UK aims to roll out coronavirus vaccine for 30 million Britons by September

FAN Editor

In this picture taken on April 29, 2020, an engineer works at the Quality Control Laboratory on an experimental vaccine for the COVID-19 coronavirus at the Sinovac Biotech facilities in Beijing.

Nicolas Asfouri | AFP | Getty Images

The U.K. could roll out 30 million doses of a Covid-19 vaccine as early as September, according to the British government.

In an announcement on Sunday, the government said the U.K. would be the first country to be given access to a vaccine being developed at Oxford University, should it prove successful in clinical trials.

The university announced in April that it had entered a licensing agreement with AstraZeneca, which would see the pharmaceutical giant manufacture and distribute the vaccine globally.

At the time, AstraZeneca said researchers at the Jenner Institute and Oxford Vaccine Group would know by July whether their vaccine – which began human trials on April 24 – was effective in preventing Covid-19 infections.

Most experts agree that it would take between 12 to 18 months for a safe-to-use vaccine to be rolled out to the market.

U.K. Business Secretary Alok Sharma unveiled £65.5 million ($79 million) in fresh government funding for the project on Sunday, with the government announcing that AstraZeneca would work to make up to 30 million doses of the vaccine available for people in the U.K. by September if trials were successful.

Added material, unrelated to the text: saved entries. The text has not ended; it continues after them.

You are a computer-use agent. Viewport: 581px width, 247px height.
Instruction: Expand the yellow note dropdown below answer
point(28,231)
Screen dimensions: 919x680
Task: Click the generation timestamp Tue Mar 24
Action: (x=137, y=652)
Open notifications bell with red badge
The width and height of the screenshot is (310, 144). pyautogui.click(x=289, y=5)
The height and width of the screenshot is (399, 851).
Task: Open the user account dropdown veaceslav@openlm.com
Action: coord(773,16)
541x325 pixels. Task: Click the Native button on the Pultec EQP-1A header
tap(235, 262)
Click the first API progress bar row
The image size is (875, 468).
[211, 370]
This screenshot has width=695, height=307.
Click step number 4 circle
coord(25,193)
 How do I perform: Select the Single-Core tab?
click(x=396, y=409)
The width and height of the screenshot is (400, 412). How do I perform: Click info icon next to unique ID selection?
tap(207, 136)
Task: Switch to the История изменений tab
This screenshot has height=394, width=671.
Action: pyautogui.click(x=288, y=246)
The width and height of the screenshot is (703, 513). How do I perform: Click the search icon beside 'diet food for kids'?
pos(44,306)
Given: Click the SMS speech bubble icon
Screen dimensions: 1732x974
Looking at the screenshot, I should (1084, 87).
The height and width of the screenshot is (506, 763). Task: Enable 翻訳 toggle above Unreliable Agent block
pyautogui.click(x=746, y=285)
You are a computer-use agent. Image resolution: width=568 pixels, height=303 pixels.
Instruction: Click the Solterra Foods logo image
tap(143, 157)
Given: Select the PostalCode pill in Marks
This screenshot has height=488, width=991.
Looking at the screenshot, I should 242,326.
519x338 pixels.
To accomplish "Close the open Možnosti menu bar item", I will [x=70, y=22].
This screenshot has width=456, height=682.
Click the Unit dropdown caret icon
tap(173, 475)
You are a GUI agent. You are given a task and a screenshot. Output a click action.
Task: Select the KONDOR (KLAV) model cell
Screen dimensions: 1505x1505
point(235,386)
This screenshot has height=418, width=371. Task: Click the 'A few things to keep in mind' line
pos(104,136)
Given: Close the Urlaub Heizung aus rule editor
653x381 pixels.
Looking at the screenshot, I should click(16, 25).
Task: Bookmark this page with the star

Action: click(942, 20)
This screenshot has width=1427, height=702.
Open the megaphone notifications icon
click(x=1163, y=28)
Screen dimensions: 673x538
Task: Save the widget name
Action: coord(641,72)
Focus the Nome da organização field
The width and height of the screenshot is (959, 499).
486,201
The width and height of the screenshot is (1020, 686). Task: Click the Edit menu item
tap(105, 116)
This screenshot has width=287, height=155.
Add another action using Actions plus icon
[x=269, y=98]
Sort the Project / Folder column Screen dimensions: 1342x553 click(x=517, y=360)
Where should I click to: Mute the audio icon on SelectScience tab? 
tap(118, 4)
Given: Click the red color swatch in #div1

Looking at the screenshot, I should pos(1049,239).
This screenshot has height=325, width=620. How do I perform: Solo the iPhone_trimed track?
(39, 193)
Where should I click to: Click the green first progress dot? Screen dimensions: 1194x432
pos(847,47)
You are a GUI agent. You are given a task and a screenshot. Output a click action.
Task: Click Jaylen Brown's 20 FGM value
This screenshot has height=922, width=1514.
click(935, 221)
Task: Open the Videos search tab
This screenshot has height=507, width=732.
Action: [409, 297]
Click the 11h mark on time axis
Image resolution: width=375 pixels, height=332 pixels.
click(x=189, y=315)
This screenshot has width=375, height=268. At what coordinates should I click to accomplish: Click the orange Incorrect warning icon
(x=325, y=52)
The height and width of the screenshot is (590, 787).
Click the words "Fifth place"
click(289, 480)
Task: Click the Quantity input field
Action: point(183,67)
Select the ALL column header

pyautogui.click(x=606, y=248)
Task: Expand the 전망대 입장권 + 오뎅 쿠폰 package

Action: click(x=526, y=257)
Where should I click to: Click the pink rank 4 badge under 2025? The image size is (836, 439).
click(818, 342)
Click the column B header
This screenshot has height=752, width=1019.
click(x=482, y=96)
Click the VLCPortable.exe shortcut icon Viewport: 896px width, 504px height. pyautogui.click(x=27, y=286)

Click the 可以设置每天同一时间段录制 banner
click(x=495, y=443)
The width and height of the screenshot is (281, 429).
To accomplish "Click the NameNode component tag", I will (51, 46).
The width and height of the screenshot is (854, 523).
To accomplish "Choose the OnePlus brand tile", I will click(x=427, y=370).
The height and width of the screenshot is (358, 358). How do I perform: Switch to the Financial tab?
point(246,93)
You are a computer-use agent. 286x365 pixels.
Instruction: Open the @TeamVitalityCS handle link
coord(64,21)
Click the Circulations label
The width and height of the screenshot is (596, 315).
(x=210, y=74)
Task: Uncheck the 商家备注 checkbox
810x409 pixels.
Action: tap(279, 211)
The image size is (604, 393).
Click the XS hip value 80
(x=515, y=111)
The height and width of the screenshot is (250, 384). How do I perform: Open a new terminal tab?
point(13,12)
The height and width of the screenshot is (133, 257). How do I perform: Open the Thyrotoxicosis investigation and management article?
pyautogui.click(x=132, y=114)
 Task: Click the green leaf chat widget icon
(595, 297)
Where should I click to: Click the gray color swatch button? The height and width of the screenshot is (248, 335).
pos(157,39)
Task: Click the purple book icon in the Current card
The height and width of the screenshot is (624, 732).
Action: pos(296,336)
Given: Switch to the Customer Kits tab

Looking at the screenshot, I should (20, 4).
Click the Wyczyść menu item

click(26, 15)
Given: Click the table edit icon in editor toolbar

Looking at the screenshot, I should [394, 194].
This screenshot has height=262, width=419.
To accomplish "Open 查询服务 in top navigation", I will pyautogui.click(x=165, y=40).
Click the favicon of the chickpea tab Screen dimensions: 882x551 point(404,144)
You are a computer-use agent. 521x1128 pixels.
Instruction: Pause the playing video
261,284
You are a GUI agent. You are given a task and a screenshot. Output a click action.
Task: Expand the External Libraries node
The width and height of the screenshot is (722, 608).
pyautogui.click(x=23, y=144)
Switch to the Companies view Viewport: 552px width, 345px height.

The September roll out would come as part of an agreement with AstraZeneca to deliver 100 million doses in total across Britain.

Equitable access

Some countries have voiced concerns that research around Covid-19 vaccines and treatments could develop into an international arms race.

Kirill Dmitriev, the CEO of Russia’s sovereign wealth fund, told CNBC last week that “some countries see it as an arms race,” adding that the development of any potential treatment should be internationally collaborative.

Meanwhile, an official from Germany’s health authority said developing a vaccine was an international effort and no country should get preferential access to an effective inoculation.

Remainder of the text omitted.